**Passage provided:**

= = = = =

The worry is that, due to the hyperbole of trans activists who maintain that simply discussing the issue is tantamount to erasing their existence, the Overton window of public opinion on what is ‘reasonable’ may have shifted. The shifting of the Overton window is one of the possible results of continually calling names instead of debating the issue, combined with the platforming of opinion, such as that of trans cyclist Rachel McKinnon, as if it were fact. The result is that, instead of feeling that fairness in sport is our due, some women will have been made to feel so guilty for asking for it that they will be tempted to give ground on other issues as a concession. It is understandable that, having been called ‘transphobic’ once too many times, you will want to prove that you’re not, but it would be a mistake to take the view that sport is a ‘special case’. The very reason trans rights activists cannot concede that a male body is different to a female body in sport is because they may then have to admit that a male body is different to a female body in a woman’s refuge or in a communal changing area, or in a rape crisis centre – and this they are not prepared to do.

= = = = =

**Provided data:**
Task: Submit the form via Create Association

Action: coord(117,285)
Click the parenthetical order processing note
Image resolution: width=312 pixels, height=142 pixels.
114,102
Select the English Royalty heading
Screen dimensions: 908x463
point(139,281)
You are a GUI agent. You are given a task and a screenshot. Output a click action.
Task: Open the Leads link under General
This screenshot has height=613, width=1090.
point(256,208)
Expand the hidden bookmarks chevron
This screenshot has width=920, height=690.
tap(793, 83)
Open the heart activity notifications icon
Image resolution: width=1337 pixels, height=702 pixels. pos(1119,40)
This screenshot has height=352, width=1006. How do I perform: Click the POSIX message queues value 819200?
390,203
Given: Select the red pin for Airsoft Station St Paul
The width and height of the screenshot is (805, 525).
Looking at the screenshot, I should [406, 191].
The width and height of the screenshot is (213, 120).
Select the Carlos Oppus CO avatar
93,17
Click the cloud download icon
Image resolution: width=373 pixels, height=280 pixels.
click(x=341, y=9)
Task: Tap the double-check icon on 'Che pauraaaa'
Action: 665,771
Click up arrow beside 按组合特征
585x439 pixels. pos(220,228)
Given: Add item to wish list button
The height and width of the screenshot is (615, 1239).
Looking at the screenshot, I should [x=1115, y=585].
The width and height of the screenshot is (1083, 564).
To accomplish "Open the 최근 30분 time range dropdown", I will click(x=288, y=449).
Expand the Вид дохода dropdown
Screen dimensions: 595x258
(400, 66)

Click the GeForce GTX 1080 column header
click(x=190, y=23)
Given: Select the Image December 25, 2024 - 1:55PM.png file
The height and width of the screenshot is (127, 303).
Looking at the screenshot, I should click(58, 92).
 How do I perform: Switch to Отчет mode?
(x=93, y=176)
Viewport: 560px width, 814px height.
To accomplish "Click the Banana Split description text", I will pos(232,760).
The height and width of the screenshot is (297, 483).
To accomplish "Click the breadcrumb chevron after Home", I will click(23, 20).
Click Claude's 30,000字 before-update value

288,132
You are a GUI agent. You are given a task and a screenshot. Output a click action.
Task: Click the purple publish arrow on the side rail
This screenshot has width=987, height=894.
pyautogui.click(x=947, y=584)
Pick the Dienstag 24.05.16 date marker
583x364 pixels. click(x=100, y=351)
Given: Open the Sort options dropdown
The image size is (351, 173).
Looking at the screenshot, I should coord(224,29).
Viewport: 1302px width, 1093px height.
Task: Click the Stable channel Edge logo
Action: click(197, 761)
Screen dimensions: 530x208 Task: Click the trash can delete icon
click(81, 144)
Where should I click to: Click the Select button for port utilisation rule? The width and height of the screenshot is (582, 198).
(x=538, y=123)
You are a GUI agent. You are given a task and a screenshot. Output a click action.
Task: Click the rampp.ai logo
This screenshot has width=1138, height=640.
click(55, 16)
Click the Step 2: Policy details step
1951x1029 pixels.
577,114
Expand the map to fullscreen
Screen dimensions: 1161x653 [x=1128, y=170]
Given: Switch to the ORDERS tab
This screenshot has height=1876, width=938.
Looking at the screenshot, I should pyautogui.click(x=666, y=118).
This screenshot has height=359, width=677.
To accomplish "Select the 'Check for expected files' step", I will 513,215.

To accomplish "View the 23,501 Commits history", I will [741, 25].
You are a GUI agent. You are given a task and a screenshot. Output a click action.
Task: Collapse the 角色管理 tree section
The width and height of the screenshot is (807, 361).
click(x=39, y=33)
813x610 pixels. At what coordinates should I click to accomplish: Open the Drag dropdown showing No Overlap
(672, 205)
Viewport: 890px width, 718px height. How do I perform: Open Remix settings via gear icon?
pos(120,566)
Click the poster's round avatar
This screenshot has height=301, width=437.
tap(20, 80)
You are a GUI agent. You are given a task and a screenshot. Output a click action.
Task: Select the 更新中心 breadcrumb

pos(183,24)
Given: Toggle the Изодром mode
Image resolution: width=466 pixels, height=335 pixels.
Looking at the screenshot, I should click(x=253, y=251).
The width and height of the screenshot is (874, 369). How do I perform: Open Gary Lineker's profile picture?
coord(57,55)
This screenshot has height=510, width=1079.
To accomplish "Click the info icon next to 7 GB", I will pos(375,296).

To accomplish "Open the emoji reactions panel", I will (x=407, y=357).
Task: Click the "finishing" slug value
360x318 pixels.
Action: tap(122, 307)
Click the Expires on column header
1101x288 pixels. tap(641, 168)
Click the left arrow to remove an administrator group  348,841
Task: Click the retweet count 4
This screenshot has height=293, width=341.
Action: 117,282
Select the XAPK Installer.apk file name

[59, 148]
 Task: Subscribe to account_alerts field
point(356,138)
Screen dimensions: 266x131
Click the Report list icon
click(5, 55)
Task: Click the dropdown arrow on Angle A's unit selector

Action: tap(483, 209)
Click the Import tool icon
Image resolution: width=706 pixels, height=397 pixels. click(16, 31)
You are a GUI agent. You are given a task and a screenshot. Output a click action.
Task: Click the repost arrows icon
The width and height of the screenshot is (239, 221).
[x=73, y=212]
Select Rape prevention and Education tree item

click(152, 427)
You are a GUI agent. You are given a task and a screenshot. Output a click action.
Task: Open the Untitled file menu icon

= = = = =

**Problem:** Pick up the passage about fairness in women's sport and carry it on from its last sentence. These items were taken from a separate source.

**Written response:**
Sport is the most high profile arena in which the current attack on women’s rights is being defended, but it provides a useful illustration of how dirty the fight is, and how unfairly it is being conducted. If you have watched in disbelief as abuse and attacks have been directed at sportswomen prepared to stick their heads above the parapet, then consider the ease with which the same extremists attack and misrepresent less well-known women. Consider that they too may have been lied about and smeared in order to keep them quiet, and to suggest that their cause is unjust. Nothing but admiration is due for the elite sportswomen who have voluntarily entered this toxic debate: through their determination and sense of fair play they have succeeded in raising public consciousness about a major injustice in women’s sport.
The hope is that the support recently garnered for sport can be extrapolated to the other areas where women and girls are currently under siege. The public support recently gained must be extended to women in all other walks of life: sportswomen’s rights are women’s rights and we all deserve a level playing field.